Brief = The expected output is every entry below, exact in every character.

(Collected data)

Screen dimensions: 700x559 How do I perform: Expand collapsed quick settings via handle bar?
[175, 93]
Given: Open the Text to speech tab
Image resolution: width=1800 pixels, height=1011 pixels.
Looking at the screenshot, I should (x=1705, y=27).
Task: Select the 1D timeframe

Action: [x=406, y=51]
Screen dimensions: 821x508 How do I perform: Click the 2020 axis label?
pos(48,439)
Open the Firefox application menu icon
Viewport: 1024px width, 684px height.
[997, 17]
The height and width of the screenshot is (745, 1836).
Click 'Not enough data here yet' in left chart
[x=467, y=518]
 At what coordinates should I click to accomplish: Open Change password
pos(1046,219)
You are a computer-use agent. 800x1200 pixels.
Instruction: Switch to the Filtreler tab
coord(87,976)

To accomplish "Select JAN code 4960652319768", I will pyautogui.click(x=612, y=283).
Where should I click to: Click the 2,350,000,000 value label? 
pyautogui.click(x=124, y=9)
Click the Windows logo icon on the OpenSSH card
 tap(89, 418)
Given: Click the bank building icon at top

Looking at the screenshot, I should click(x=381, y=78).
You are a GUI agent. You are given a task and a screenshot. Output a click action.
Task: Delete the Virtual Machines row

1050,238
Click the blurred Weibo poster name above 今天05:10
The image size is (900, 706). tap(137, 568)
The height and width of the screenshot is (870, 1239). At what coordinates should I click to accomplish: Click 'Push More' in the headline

Written solution =
Screen dimensions: 700x559 How do I perform: Expand collapsed quick settings via handle bar?
[175, 93]
Given: Open the Text to speech tab
Image resolution: width=1800 pixels, height=1011 pixels.
Looking at the screenshot, I should (x=1705, y=27).
Task: Select the 1D timeframe

Action: [x=406, y=51]
Screen dimensions: 821x508 How do I perform: Click the 2020 axis label?
pos(48,439)
Open the Firefox application menu icon
Viewport: 1024px width, 684px height.
[997, 17]
The height and width of the screenshot is (745, 1836).
Click 'Not enough data here yet' in left chart
[x=467, y=518]
 At what coordinates should I click to accomplish: Open Change password
pos(1046,219)
You are a computer-use agent. 800x1200 pixels.
Instruction: Switch to the Filtreler tab
coord(87,976)

To accomplish "Select JAN code 4960652319768", I will pyautogui.click(x=612, y=283).
Where should I click to: Click the 2,350,000,000 value label? 
pyautogui.click(x=124, y=9)
Click the Windows logo icon on the OpenSSH card
 tap(89, 418)
Given: Click the bank building icon at top

Looking at the screenshot, I should click(x=381, y=78).
You are a GUI agent. You are given a task and a screenshot. Output a click action.
Task: Delete the Virtual Machines row

1050,238
Click the blurred Weibo poster name above 今天05:10
The image size is (900, 706). tap(137, 568)
The height and width of the screenshot is (870, 1239). At what coordinates should I click to accomplish: Click 'Push More' in the headline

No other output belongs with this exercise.